At first, nobody in the program paid much attention, she says. Suicides are just suicides, especially in this population. Client suicides come in clusters. Stampedes. One or two will trigger as many as twenty. Lemmings.

The yellow legal pad on her lap slips to the floor, and she says, "Suicide is very contagious."

The pattern of these new false suicides shows they're more likely to occur when a cluster of natural suicides has ended.

I ask, what does she mean, false suicides?

I sneak her martini, and it has a weird mouthwash taste.

"Murders," the caseworker says. "Someone is maybe killing survivors and making it look like suicide."

When a cluster of real suicides dwindles out, the murders appear to happen to get the ball rolling again. After two or three murders that look like suicide, then suicide looks very fresh and attractive again and another dozen survivors get caught up in the trend and check out.

"It's easy to imagine a killer, just one person or a hit squad of church members out to make sure you all get to Heaven together," the caseworker says. "It sounds silly and paranoid, but it makes perfect sense."

The Deliverance.

So why is she asking me all these questions?

"Because fewer and fewer survivors are killing themselves these days," she says. "The natural trend of normal suicides is winding down. Whoever's doing this is going to kill again to get the suicide rate back up. The pattern of murders is spread all over the country," she says. She scrubs with her toothbrush. She dips it in the jar of ammonia. With her cigarette smoking in her one hand, she scrubs more. She says, "Except for the time they happen, there's no real pattern. It's men. It's women. Young. Old. You need to be careful because you could be next."

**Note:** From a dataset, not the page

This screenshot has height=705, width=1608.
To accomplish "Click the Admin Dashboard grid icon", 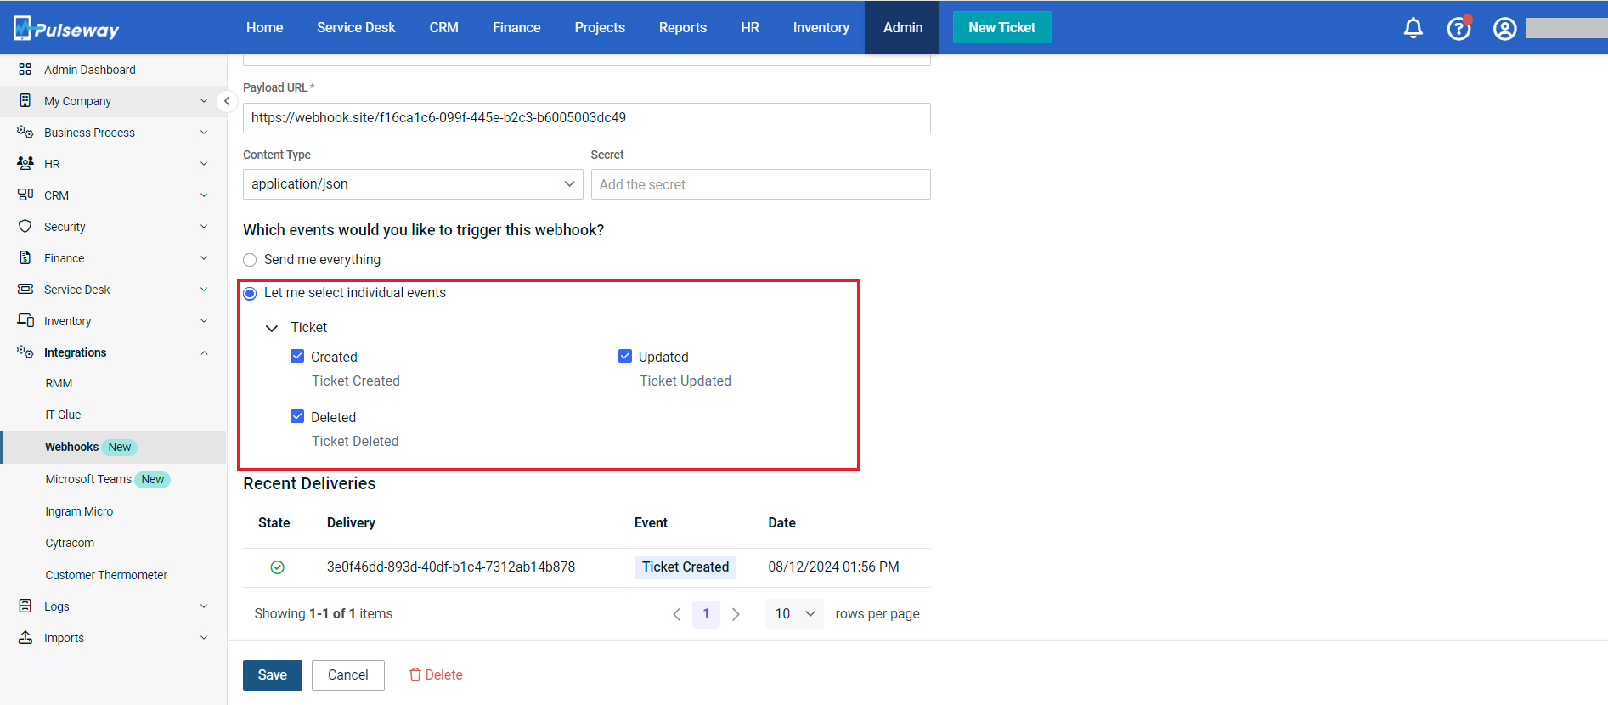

The only new person I've met in months is Fertility Hollis.

I ask the caseworker, her being a woman and all, How do women want a man to look? What does she look for in a sex partner?

She's leaving behind a crooked trail of clean white grout.

"The other thing to remember," the caseworker says, "is this might all have a natural explanation. It might be that nobody's going to kill you. You might have absolutely nothing at all to be terrified about."